FORMER Information Communication Technology (ICT) minister Supa Mandiwanzira has filed an urgent chamber application at the High Court seeking stay of prosecution at the lower court after his freedom bid flopped.

Mandiwanzira is facing criminal abuse of office charges after he allegedly hired a South African based company, Megawatt, to do consultancy work for State owned telecommunications entity NetOne without going to tender.

On Wednesday, Mandiwanzira approached the court seeking referral of his case to Constitutional Court arguing the section he was being charged under is “broad, ambiguous and unconstitutional.”

Harare magistrate, Elijah Makomo was expected to deliver his ruling on the application this Thursday, but the Nyanga South legislator then told the court through his lawyer Advocate Thembinkosi Magwaliba that he has approached the High Court seeking permanent stay of proceedings.

“If this case can stop while we wait the outcome of an urgent chamber application we have filed before the High Court,” said Magwaliba adding that the case was to be heard Thursday afternoon.

Prosecutor, Michael Chakandida, opposed the application and argued that the urgent chamber application had no influence on proceedings at the lower court.

“The application has nothing to do with the current application by the accused seeking referral of his case to the Constitutional Court,” he argued.

Early this week, Mandiwanzira took it to the witness stand and poured out his heart claiming he was being persecuted for doing what was expected of him as a minister.

“I feel horrible that I am being criminalised for doing the right thing. I feel horrible and gutted that I may be sent to jail for up to 15 years for merely doing what was right in my job, that is to protect public interest in making sure those that had fleeced (NetOne) returned the money. What I did is what was and should be expected of a Minister. Where there was a loss to the taxpayer l recovered US$30 million. I really feel gutted.”

“I did not only use my personal discretion, I consulted my principals and they gave specific direction on how the work was to be handled. I did that through one-on-one meetings and there are records of those meetings.

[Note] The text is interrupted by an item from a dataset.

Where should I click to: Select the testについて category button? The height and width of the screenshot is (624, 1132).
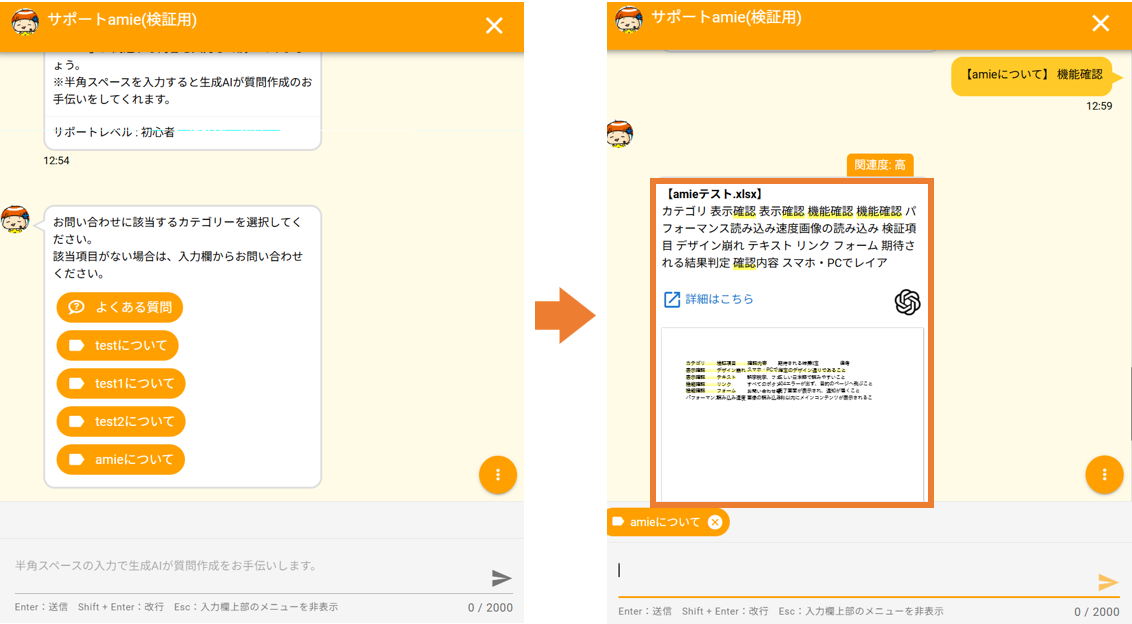118,346
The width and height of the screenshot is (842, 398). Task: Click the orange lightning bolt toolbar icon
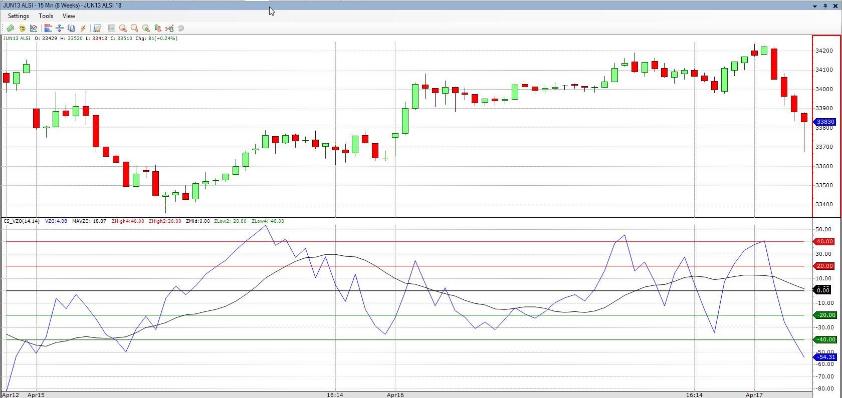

There is written documentation to that effect,” said the ex-minister.

The state alleges he caused NetOne to pay the Megawatt US$5 million for the job.

But the former Cabinet Minister insists this was done in the best interests of the company which then managed to recover $30 million through the consultancy done by the company.

Mandiwanzira is also accused of appointing his personal assistant as a Postal and Telecommunications Regulatory Authority of Zimbabwe (Portraz) board member unlawfully.

His trial has failed to start on several occasions after he filed varying applications.

Mandiwanzira unsuccessfully challenged prosecution arguing charges he is facing do not constitute a crime.